Per quanto riguarda lo spettacolo, Orchidee “è il fiore più bello ma anche il più malvagio, mi diceva una mia amica, perché non riconosci quello che è vero da quello che è finto. Come questo nostro tempo”. “In Orchidee”- continua Delbono, “c’è il tentativo di fermare un tempo che sto attraversando. Un tempo confuso dove mi sento, ci sentiamo, in tanti, credo, sperduti…”. Orchidee nasce anche dalla sofferenza provocata dalla morte della madre, che nella vita dell’autore ha lasciato un vuoto, un vuoto dell’amore, dell’abbandono, della cultura, dell’essere artisti perduti. Ma anche e soprattutto nella concezione del teatro, da Delbono ritenuto come luogo troppo polveroso, finto, morto. Ecco allora la necessità di vedere l’attore che si spoglia di maschere, che non interpreta personaggi a lui distanti, bensì, nudo, diventa essere umano sulla scena alla ricerca di un altro essere umano, alla ricerca di un amore vero, che solo mediante la realtà teatrale può venire alla luce. Con pochissimi  dialoghi e monologhi, tutta la mise procede mediante una narrazione guidata dal vivo da Delbono che, dal fondo della sala, conduce lo spettatore in sentimenti, storie, sofferenze e vissuti incentrati proprio sul tema dell’amore. Quell’amore di cui tanto Delbono avverte la necessità di parlare, amore non più banale inteso come sentimento melenso e sdolcinato, bensì di un amore sofferto, vissuto, uno shakespeariano amore che ha le sue radici nella sofferenza di Romeo e Giulietta.
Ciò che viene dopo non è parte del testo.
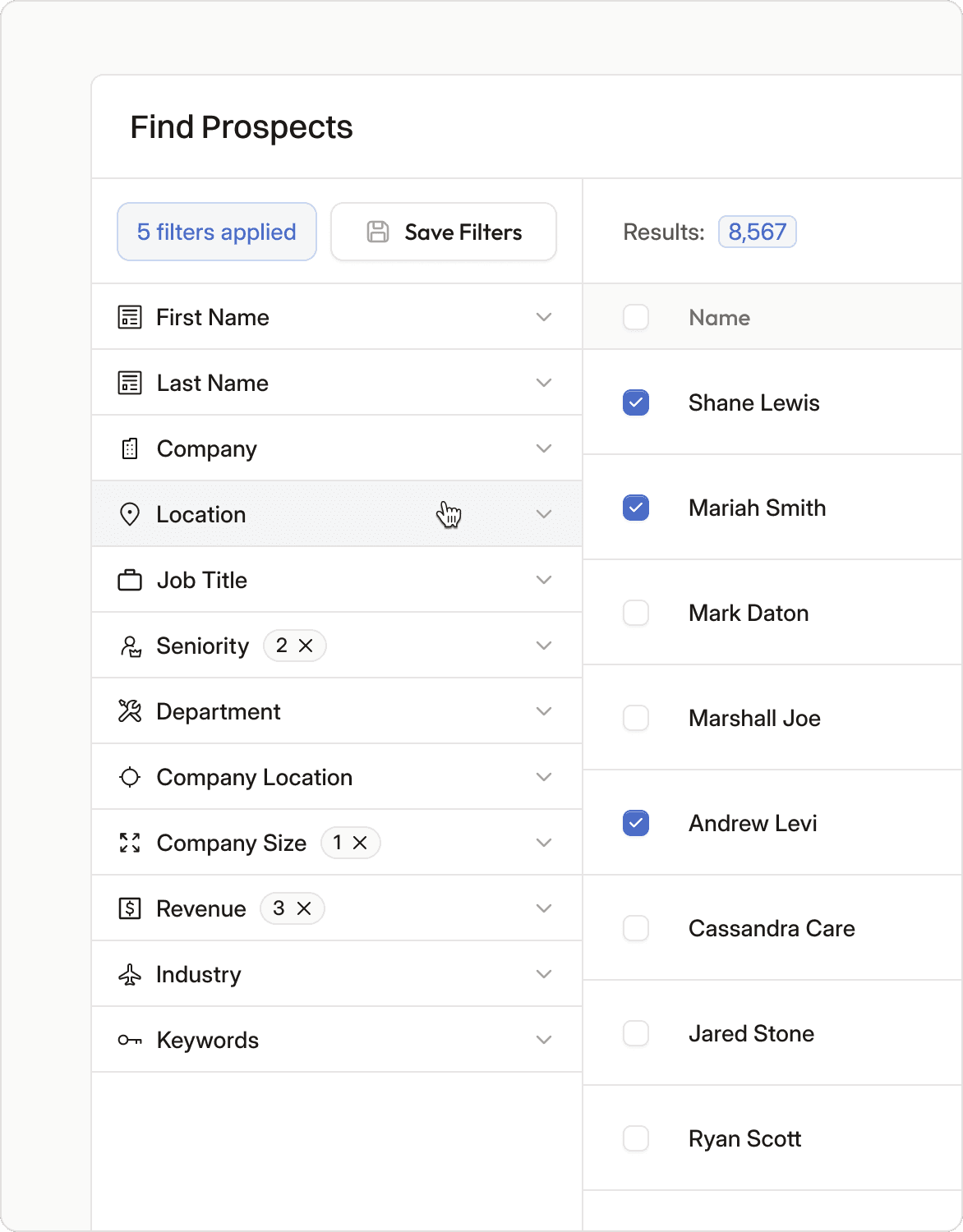The height and width of the screenshot is (1232, 963).
Task: Toggle the select-all Name header checkbox
Action: click(x=636, y=317)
Nella narrazione di Delbono, fa da sottofondo una musica variegata e talvolta discordante che partendo da Pietro Mascagni passa per Enzo Avitabile, Nino Rota, Miles Davis ed arriva fino ai DeepPurple. Il tutto su una scena vuota, deserta, con una sola tela sul fondo sulla quale Delbono proietta video e immagini, che talvolta tramutano lo spettacolo in una malriuscita serata cinematografica. Ma la pars costruens c’è, e si nota soprattutto sul finale dello spettacolo stesso. Nel messaggio d’amore conclusivo è finalmente possibile tracciare una bozza- seppur ancora poco chiara e comunque sfocata- delle scelte drammaturgiche compiute da Delbono ed inserite nella rappresentazione, le quali includono, oltre al già citato Shakespeare, Cechov, Kerouac, Weiss,Senghor ed altri ancora.

Sul palco, ad accompagnare la narrazione e la contemporanea recitazione di Delbono, Dolly Albertin, Gianluca Ballarè, il venerando Bobò, Margherita Clemente, Ilaria Distante, Simone Goggiano, Mario Intruglio, Nelson Lariccia, Gianni Parenti, Pepe Robledo e Grazia Spinella. Lo spettacolo sarà in scena al Bellini di Napoli da martedì 24 a domenica 29 marzo.